**Detalhes do exercício**
Prossiga com o artigo sobre o 21.º aniversário da Restauração da Independência de Timor-Leste, começando logo após a última frase apresentada.

**Excerto fornecido**
┌────────
DÍLI, 20 de maio de 2023 (TATOLI) – Consolidar a Democracia para Melhorar a Qualidade de Vida dos Povos é o tema do 21.º aniversário da Restauração da Independência de Timor-Leste. Se tivermos em conta a natureza dos Objetivos de Desenvolvimento Sustentável (ODS) para 2030, priorizadas que foram as áreas da educação, da saúde, da melhoria de infraestruturas e de uma economia sustentável, o país ainda se encontra num estado inicial de desenvolvimento.
Os avanços: educação, saúde e infraestruturas
Desde a restauração da democracia, o país fez progressos em vários setores. Por exemplo, no setor da educação. Em 2016, o Governo construiu e reabilitou 1.715 escolas do ensino básico e secundário, em comparação com as 943 escolas que existiam no início da independência. Registou ainda a criação de 12 instituições de ensino superior.
Na saúde, mais especificamente na luta contra a malária, Timor-Leste foi reconhecido como um país livre daquela patologia pela Organização Mundial de Saúde, em 2018, o que foi considerado um sucesso. As autoridades de saúde continuam a lutar contra eventuais surtos e, até à data, não têm sido registados, ou ocorridos casos residuais.
└────────
**Itens sobre a localização de palavras e elementos**
┌────────
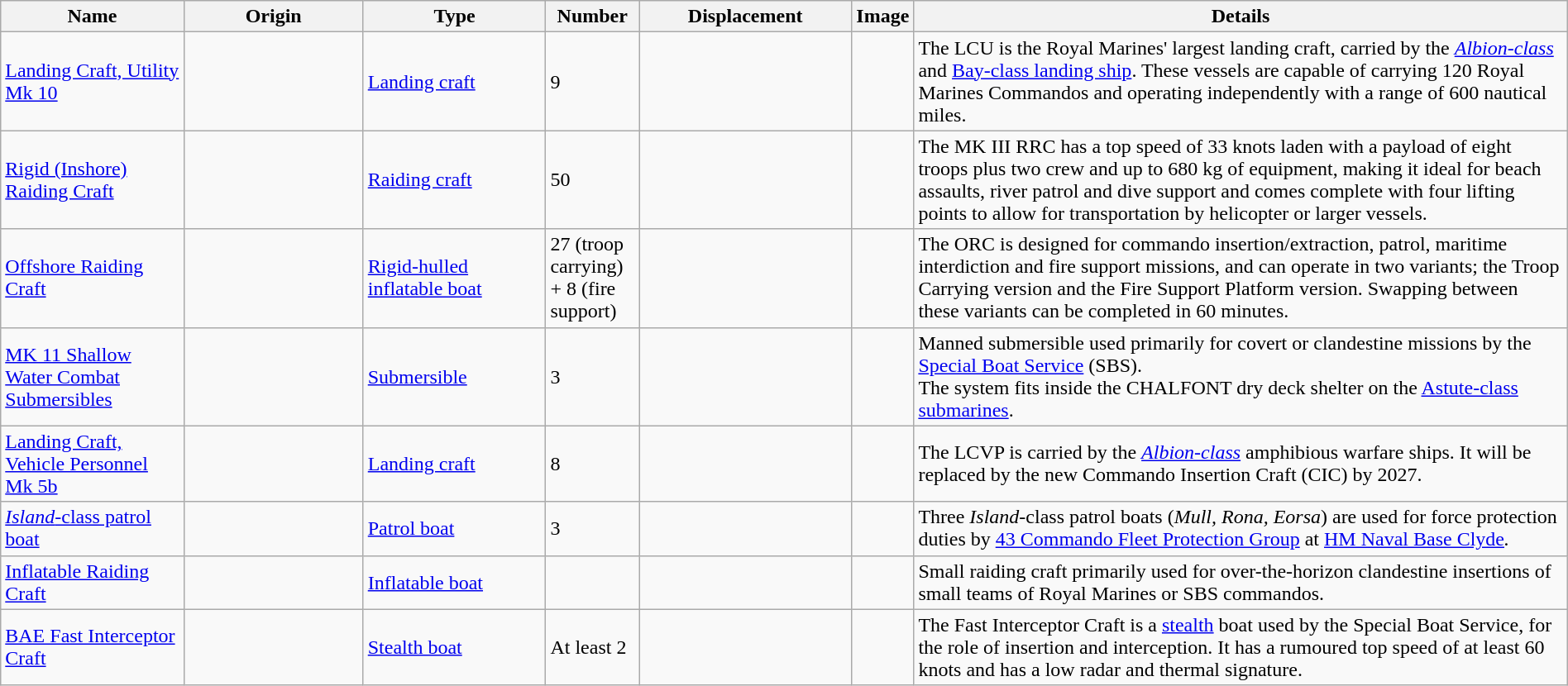
Submersible [455, 377]
Raiding craft [455, 180]
Name [93, 17]
Number [592, 17]
Small raiding craft primarily used for over-the-horizon clandestine insertions of small teams of Royal Marines or SBS commandos. [1241, 582]
27 (troop carrying) + 8 (fire support) [592, 278]
Rigid (Inshore) Raiding Craft [93, 180]
BAE Fast Interceptor Craft [93, 648]
Landing Craft, Vehicle Personnel Mk 5b [93, 464]
50 [592, 180]
Patrol boat [455, 529]
Origin [273, 17]
Inflatable boat [455, 582]
Stealth boat [455, 648]
MK 11 Shallow Water Combat Submersibles [93, 377]
Image [883, 17]
Inflatable Raiding Craft [93, 582]
Landing Craft, Utility Mk 10 [93, 81]
Details [1241, 17]
Offshore Raiding Craft [93, 278]
Island-class patrol boat [93, 529]
Displacement [746, 17]
Rigid-hulled inflatable boat [455, 278]
At least 2 [592, 648]
Type [455, 17]
9 [592, 81]
8 [592, 464]
The LCVP is carried by the Albion-class amphibious warfare ships. It will be replaced by the new Commando Insertion Craft (CIC) by 2027. [1241, 464]
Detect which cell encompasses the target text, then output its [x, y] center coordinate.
└────────
**Resultado do exercício**
Detendo-nos nas infraestruturas, merece relevo o Porto de Tíbar, criado para melhorar a conetividade marítima na região da Ásia-Pacífico, principalmente para trocas comerciais. É um investimento estatal passível de gerar receitas a curto prazo. Sendo a estrutura portuária resultado de uma parceira público-privada, os termos contratuais estipulam que a administração do porto fique sob a alçada do consórcio Bolloré por 30 anos.

No que respeita à cobertura elétrica, em 2020, a respetiva rede chegou a 86% do território nacional. De acordo com o Comissário Executivo dos Serviços Técnicos e membro do Conselho de Administração da Companhia de Eletricidade de Timor-Leste, Latino Jerónimo, na atualidade, a cobertura elétrica atingiu um valor superior a 90% do território.
Em relação à democracia no país, destacam-se as eleições livres, que têm respeitado a vontade popular. Prevalece também no país um clima de paz, ainda que alguns episódios de violência, envolvendo sobretudo jovens, ocorram pontualmente.
A estagnação: saneamento, formação de professores, ambiente e emprego
Contudo, questões essenciais como o saneamento, incluindo o acesso à água potável, um sistema de saúde que atenda a população com dignidade, escolas com professores qualificados e boas infraestruturas, políticas de consciencialização ambiental, estratégias para diversificar a economia, gerar emprego e reajustar o salário mínimo são aspetos que ainda necessitam de maior atenção por parte dos governantes e lideranças.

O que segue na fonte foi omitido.